Anyone remotely interested in 3d rendering, video editing or of course, gaming, knows for certain the significance of Graphic Processing Unit (GPU), also called VRAM (Video Random Access Memory) and most commonly called graphic card. Graphic cards developed by Intel once used to be the only one known to the common user; but a few years ago, Nvidia took the market by storm with their GPU’s that were far more powerful and extremely heat and cost effective. Nvidia is currently the leading developers of Graphic cards and have been for over two decades.
Nvidia has updated their Graphic cards periodically with very predictable upgrades in processing power and heat effectiveness with occasional innovative solutions like VSync and GSync technologies that improve the quality of animations displayed on a computer monitor.
Their updates are highly anticipated by gamers, producers, critics and competitors alike every single year. Like always, it was expected of Nvidia to dish out their new series of graphic cards in 2018 with the usual update in power and efficiency; but this time, Nvidia presented something far more innovative. They introduced new GPU’s called the Gefore RTX 2000 series that improved their performance using Artificial Intelligence and “Ray Tracing” technology which is an almost alien terminology to the gaming community, just introduced by Nvidia.
Ray tracing is a rendering technique that results in real-time light reflections and cinematic effects that can make games look a lot more like movies. Ray tracing is something PC gamers have been promised for years, and it has long been considered the “holy grail” of video games. Nvidia is now aiming to bring it in real time to the masses.
Essentially, an algorithm can trace the path of light, and then simulate the way that the light interacts with the virtual objects it ultimately hits in the computer-generated world.
We’ve seen in-game lighting effects become more and more realistic over the years, but the benefits of ray tracing are less about the light itself and more about how it interacts with the world.
Nvidia demonstrated the performance of their new graphic cards on new AAA titles of video games and it can be said with certainty that they did deliver. The ray-tracing demonstrations were impressive, but most were limited to physically modeled materials, and reflections and lighting indoors.
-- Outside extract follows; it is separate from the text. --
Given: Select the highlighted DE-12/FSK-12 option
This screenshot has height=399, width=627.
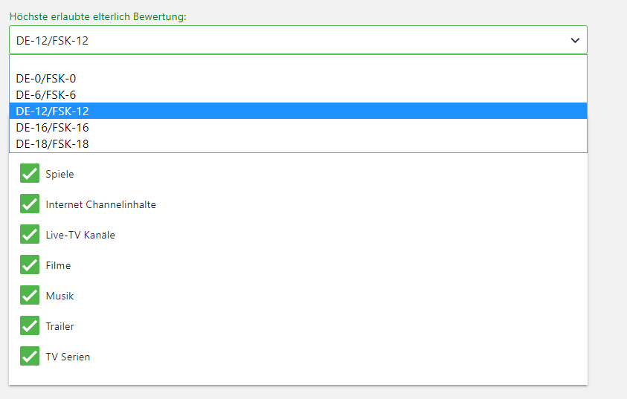Looking at the screenshot, I should click(x=298, y=111).
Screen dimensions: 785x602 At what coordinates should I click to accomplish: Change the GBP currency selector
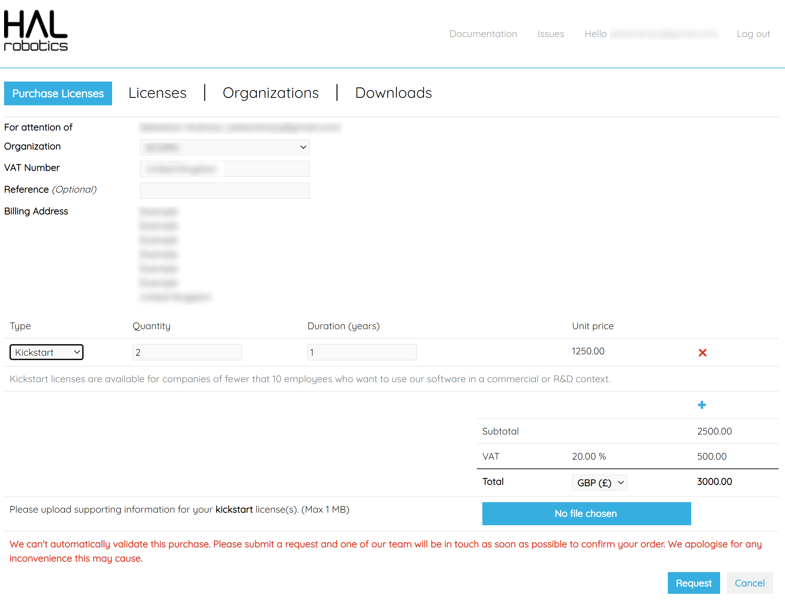[x=599, y=483]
It’s the real-world game support that matters, and Nvidia is promising real-time ray tracing in Shadow Of The Tomb Raider, and performance gains in lighting and other effects in Battlefield V and Metro Exodus. The demonstration of Tomb Raider was particularly impressive, with realistic shadows and lighting shown in nighttime scenarios.
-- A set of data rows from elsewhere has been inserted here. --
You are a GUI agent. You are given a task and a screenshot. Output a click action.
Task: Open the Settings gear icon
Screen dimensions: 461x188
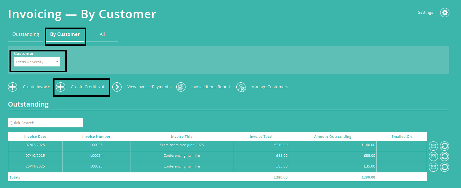(x=444, y=12)
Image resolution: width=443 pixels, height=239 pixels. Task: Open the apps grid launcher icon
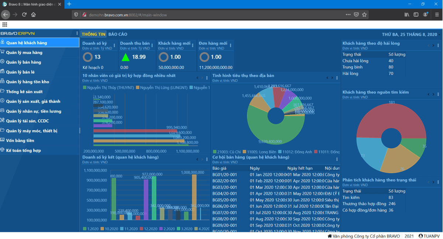point(4,24)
The performance and ray-tracing support on the new RTX 2000 series is all thanks to it being based on Nvidia’s latest Turing architecture. “This is a new computing model, so there’s a new way to think about performance,” says Nvidia CEO Jensen Huang. “This new Turing processor is just a monster, it’s incredible.” Nvidia is now measuring its ray-tracing performance as a key target for these new cards. Huang showed off a number of demonstrations of existing cards and new rendering techniques with the RTX series.
Seeing the introduction of technologies unknown to live playbacks like videogames by Nvidia, we can only anticipate more and more in the future; perhaps it will take less than a decade to innovate rendering to the point that it becomes completely indistinguishable from reality.